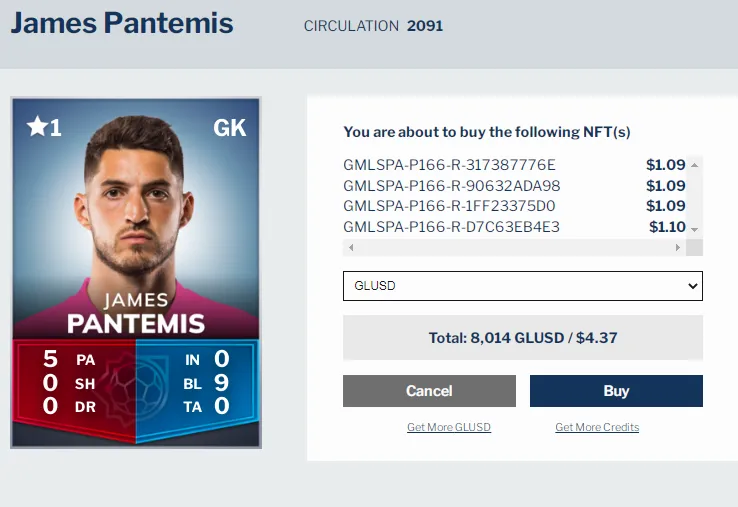
Task: Click the horizontal scroll right arrow
Action: coord(678,247)
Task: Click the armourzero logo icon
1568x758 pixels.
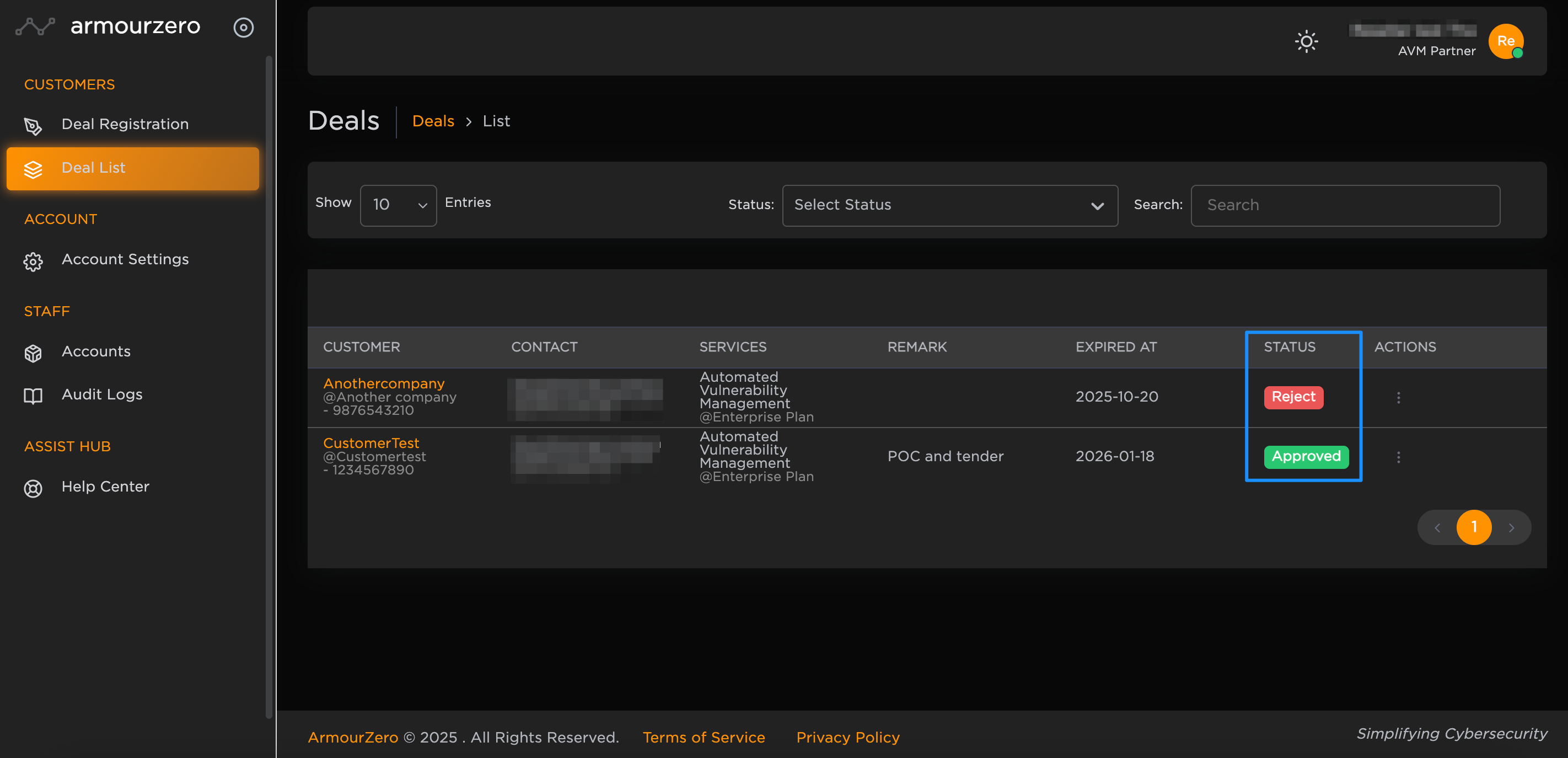Action: pos(35,26)
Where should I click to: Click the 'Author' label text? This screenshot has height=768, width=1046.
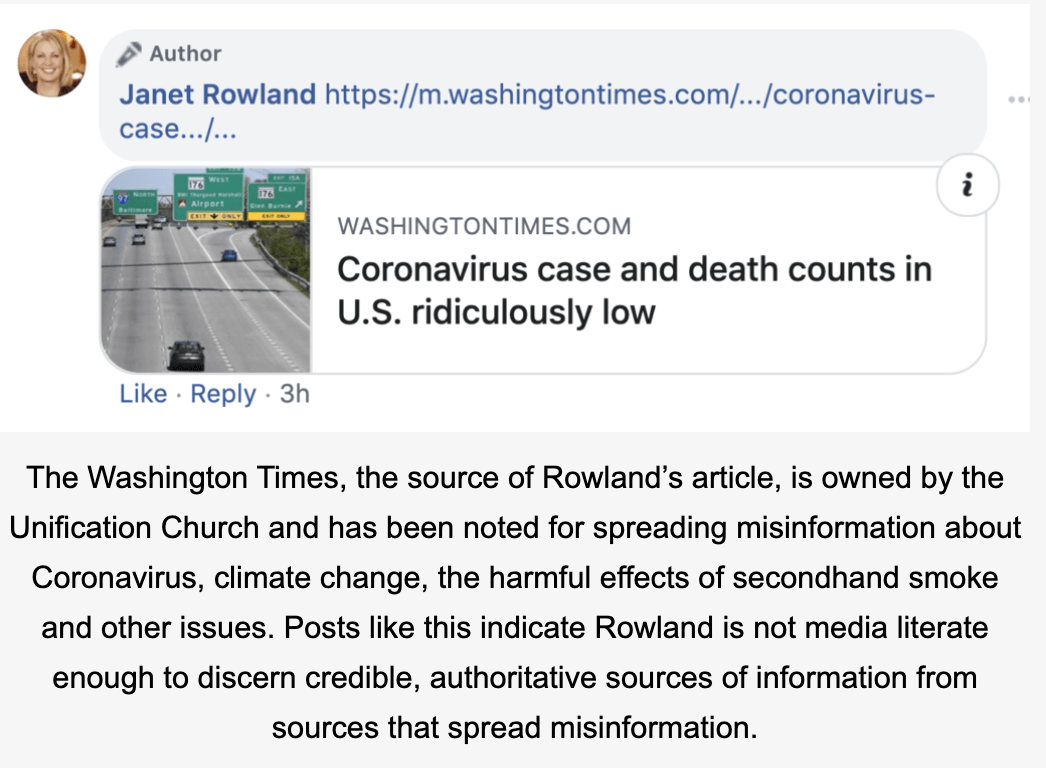[x=185, y=53]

▶ [Directions for this task]: Type out again the lines starting at the one that contains "Where should I" and ending with the last line. Leave the pictures out.

▶ [Written response]:
Where should I click to: Click the 'Author' label text? This screenshot has height=768, width=1046.
[x=185, y=53]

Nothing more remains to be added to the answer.